> What to work on:
Skip every picture, and copy exactly the lines from the one containing "735x700 pixels. At" to the end of the data.

- Opening Delimiter -

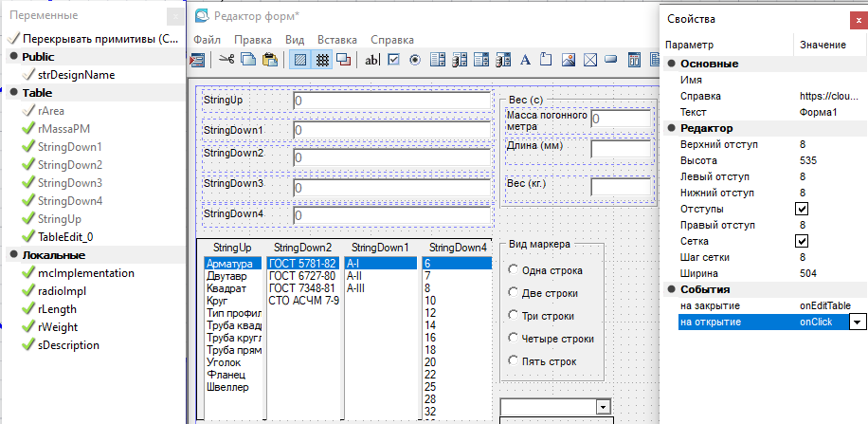
Task: Click the Paste clipboard icon
Action: [x=269, y=60]
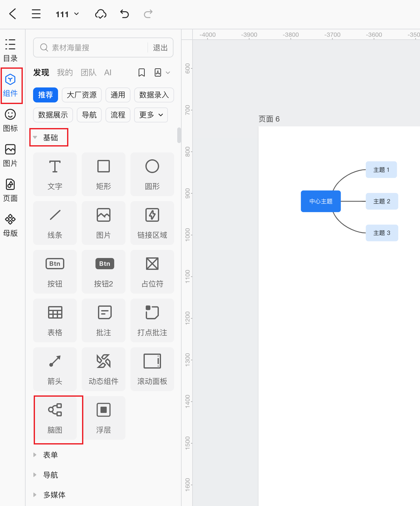Screen dimensions: 420x506
Task: Open the 图标 icons sidebar panel
Action: coord(10,121)
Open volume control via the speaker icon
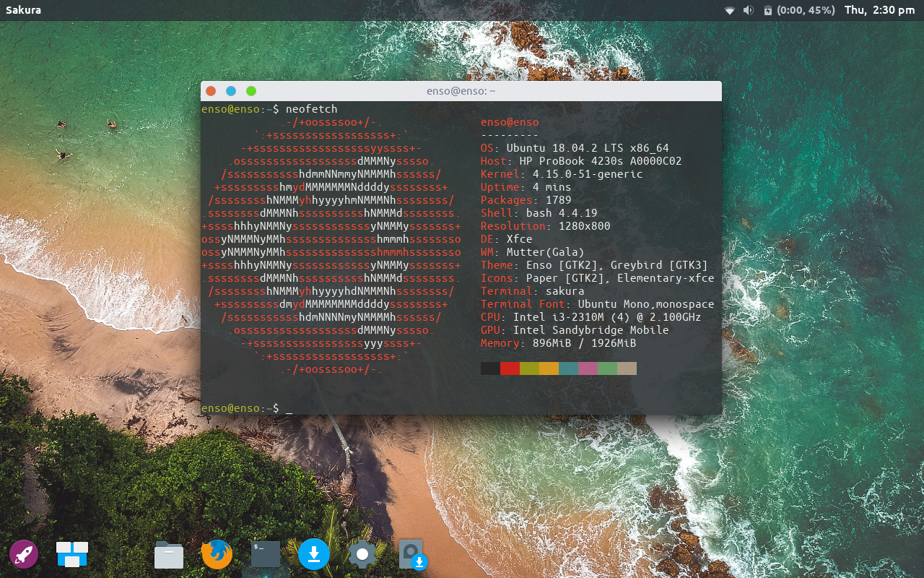The image size is (924, 578). 748,10
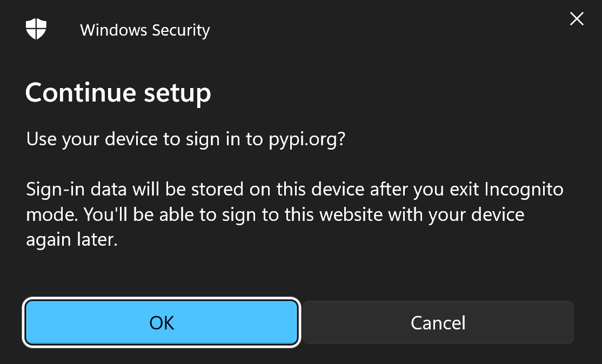Image resolution: width=602 pixels, height=364 pixels.
Task: Click the Continue setup heading
Action: click(118, 92)
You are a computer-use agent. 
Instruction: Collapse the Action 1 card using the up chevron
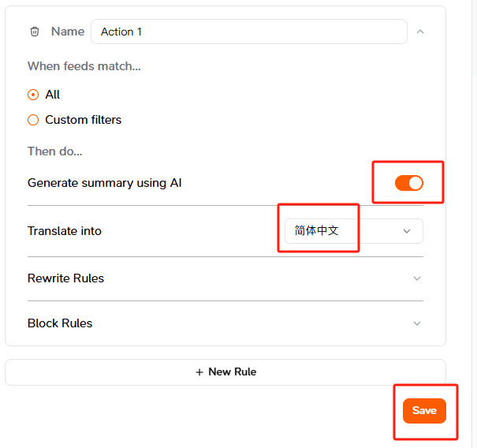(x=420, y=32)
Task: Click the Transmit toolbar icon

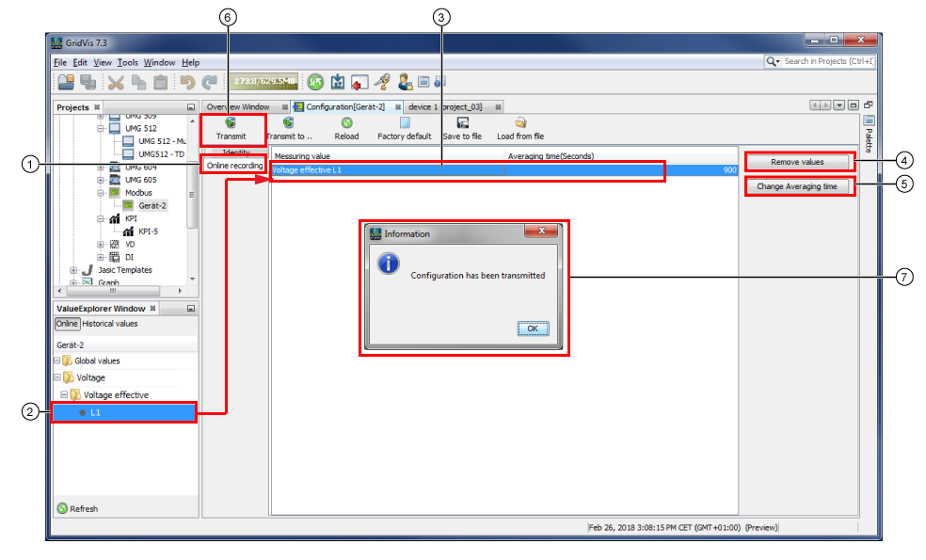Action: (x=231, y=122)
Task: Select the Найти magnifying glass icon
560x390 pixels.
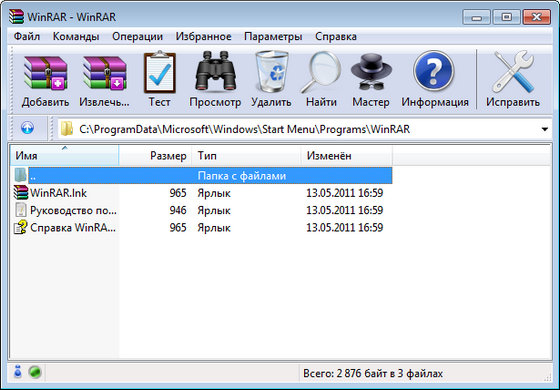Action: pos(321,72)
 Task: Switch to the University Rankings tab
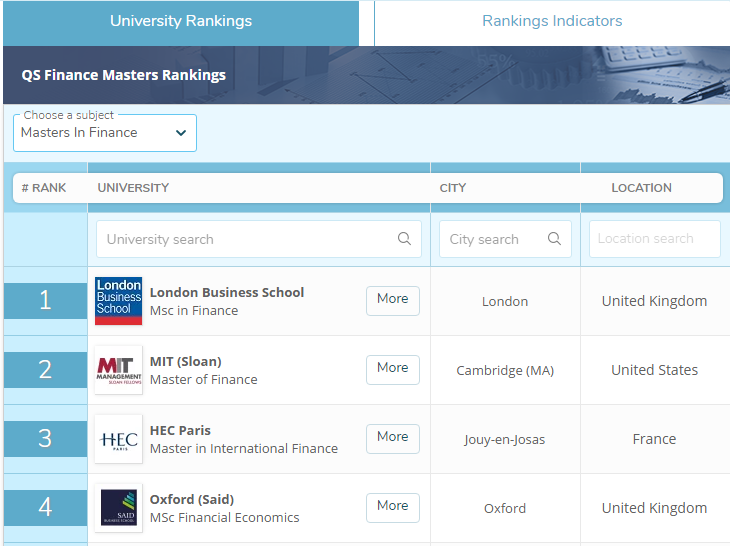(181, 21)
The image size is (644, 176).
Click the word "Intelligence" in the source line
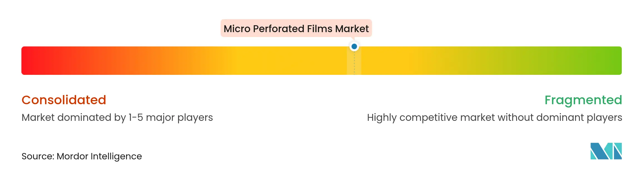[x=116, y=156]
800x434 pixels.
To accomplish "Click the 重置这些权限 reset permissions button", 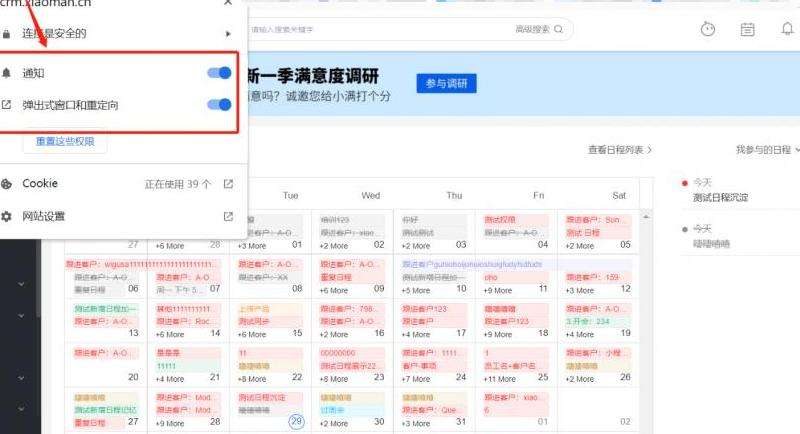I will 65,142.
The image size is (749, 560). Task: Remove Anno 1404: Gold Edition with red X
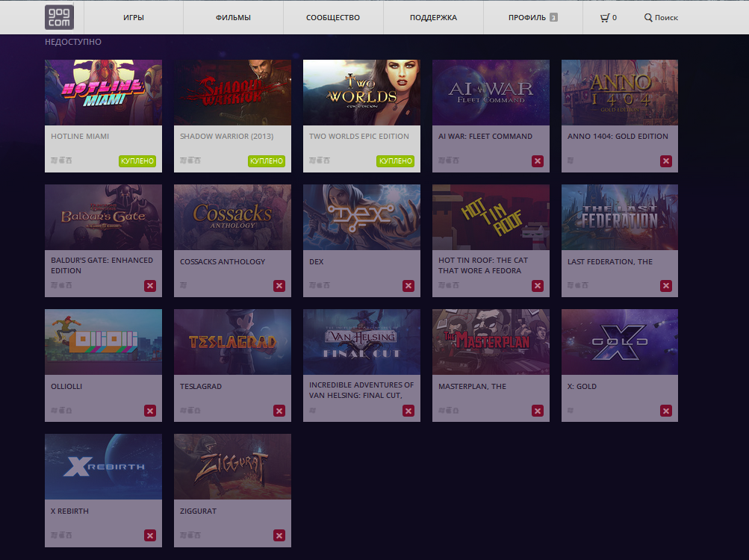(666, 160)
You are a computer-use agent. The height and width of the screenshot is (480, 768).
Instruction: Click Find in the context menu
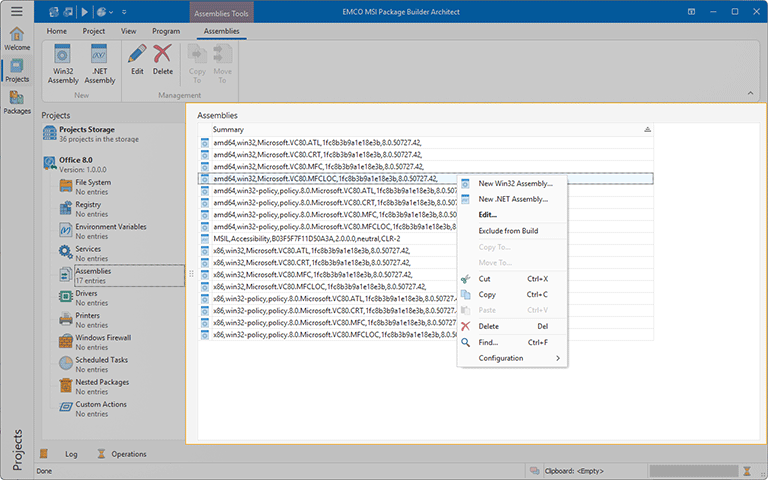coord(488,342)
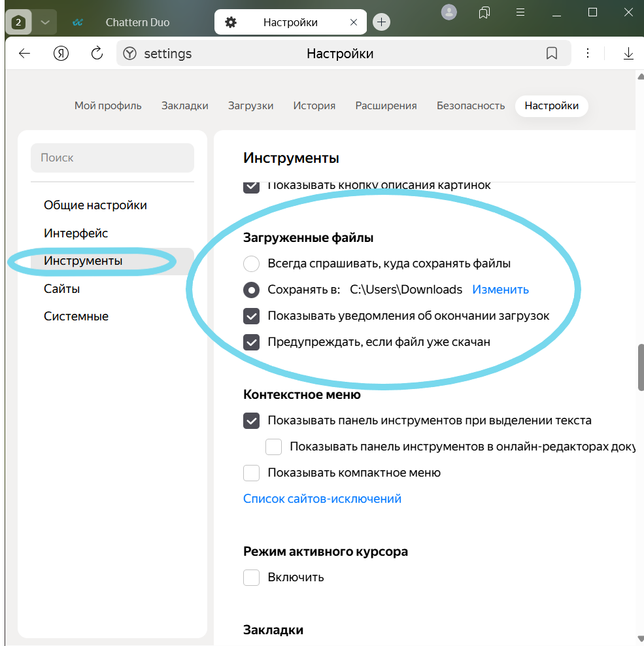Enable 'Показывать компактное меню' checkbox
The image size is (644, 646).
click(252, 473)
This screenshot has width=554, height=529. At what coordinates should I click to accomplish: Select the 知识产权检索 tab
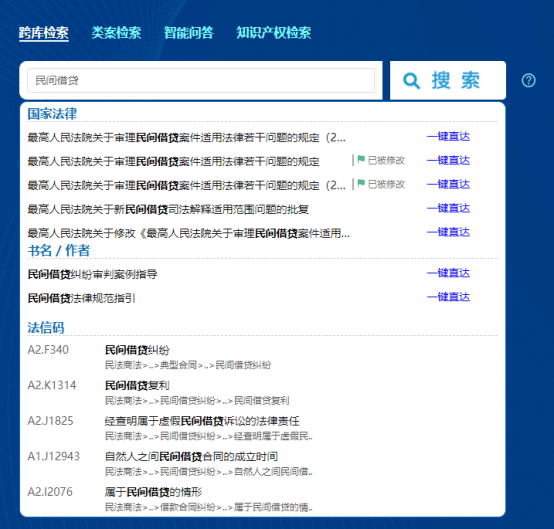(x=273, y=33)
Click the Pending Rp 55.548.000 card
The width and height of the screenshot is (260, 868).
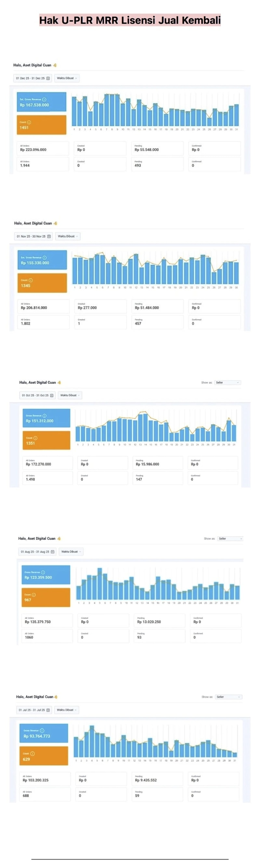(157, 148)
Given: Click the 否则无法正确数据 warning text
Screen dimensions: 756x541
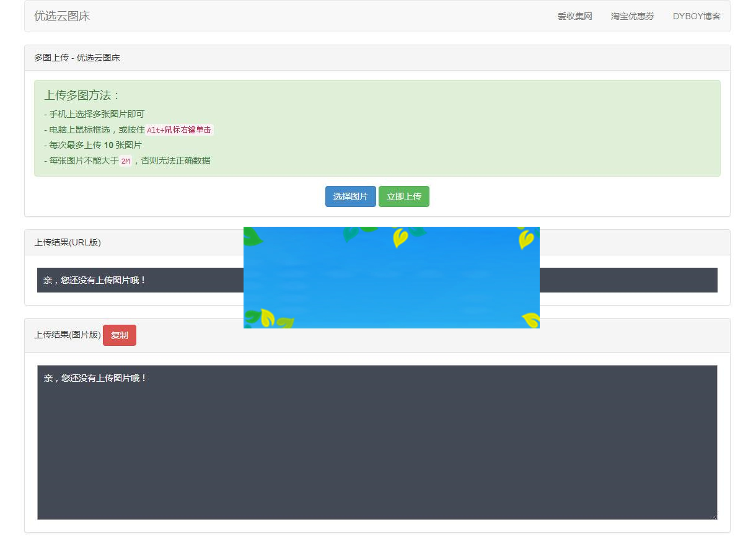Looking at the screenshot, I should point(175,161).
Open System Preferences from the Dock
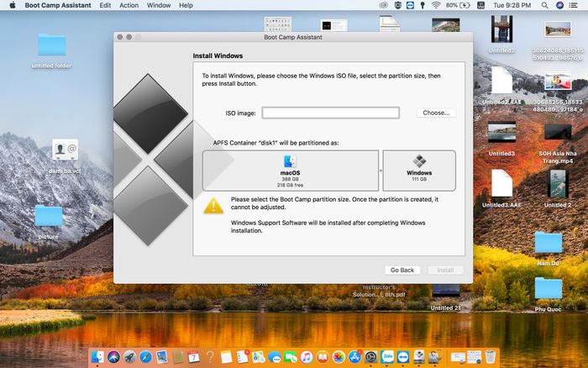The height and width of the screenshot is (368, 588). point(371,357)
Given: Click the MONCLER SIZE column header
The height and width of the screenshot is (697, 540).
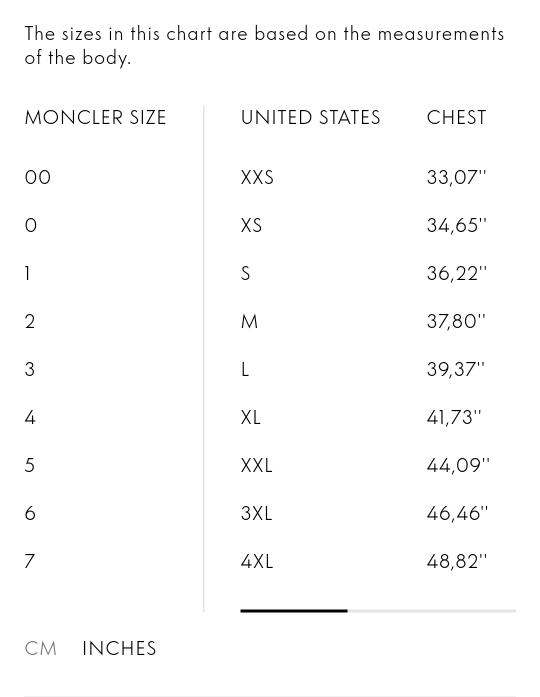Looking at the screenshot, I should click(x=95, y=117).
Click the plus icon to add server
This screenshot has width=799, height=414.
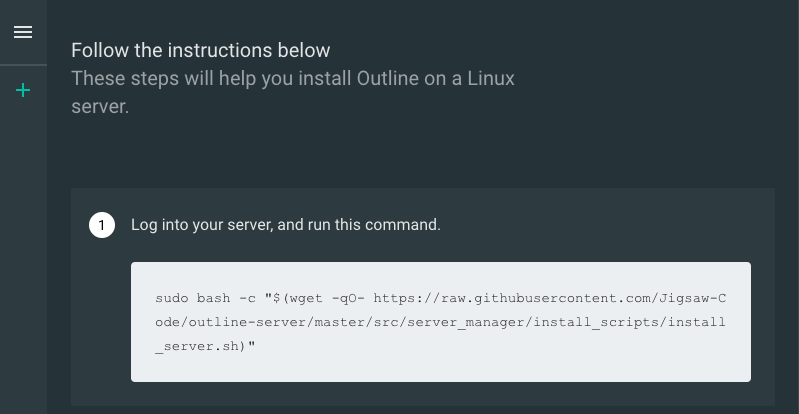[x=23, y=91]
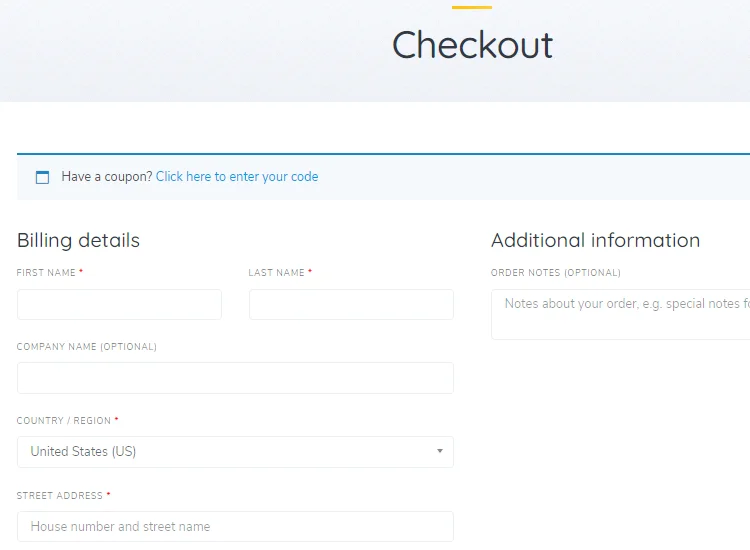The height and width of the screenshot is (550, 750).
Task: Open the United States (US) country dropdown
Action: (x=235, y=451)
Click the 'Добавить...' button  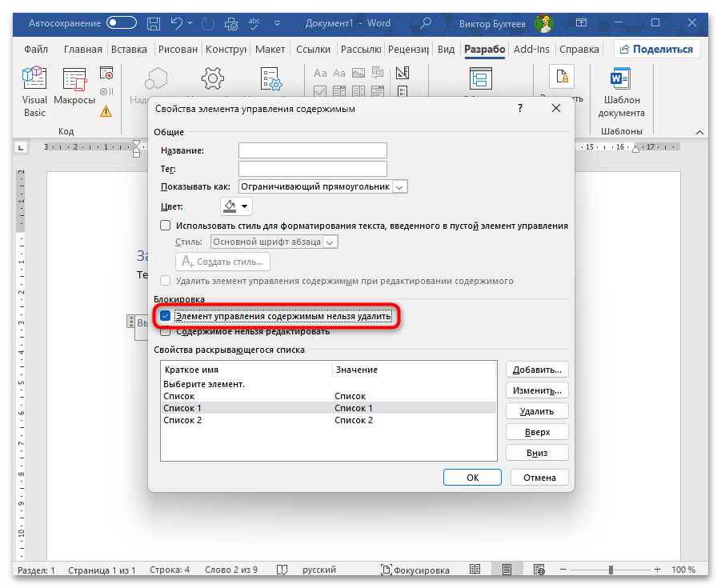point(537,370)
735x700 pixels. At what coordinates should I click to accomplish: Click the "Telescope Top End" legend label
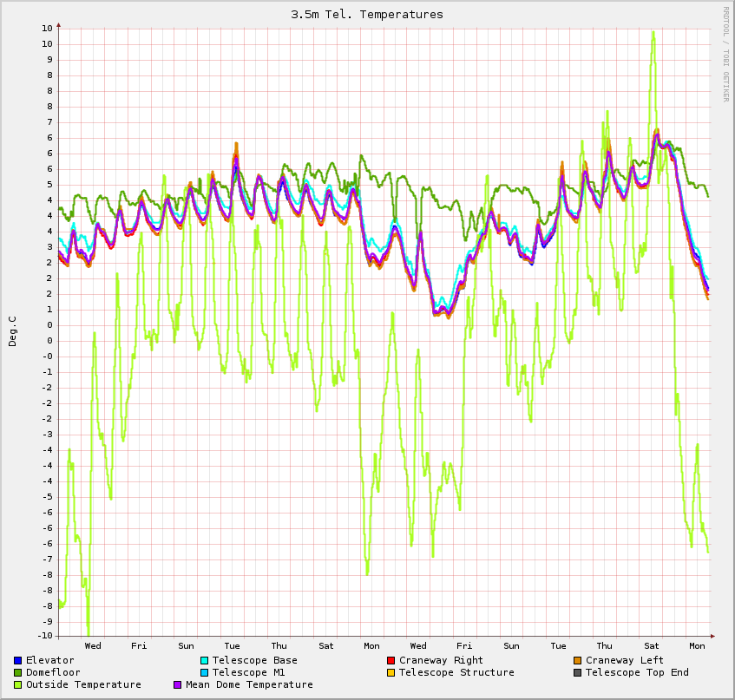coord(637,672)
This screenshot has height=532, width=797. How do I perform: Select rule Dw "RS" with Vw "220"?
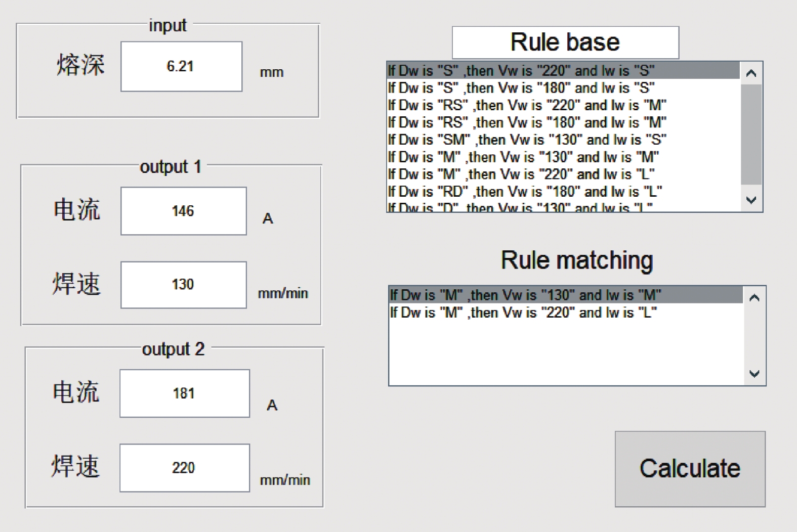526,105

- Closing Delimiter -

> Your solution:
735x700 pixels. At what coordinates should I click to accomplish: Click the "Telescope Top End" legend label
coord(637,672)
This screenshot has height=532, width=797. How do I perform: Select rule Dw "RS" with Vw "220"?
526,105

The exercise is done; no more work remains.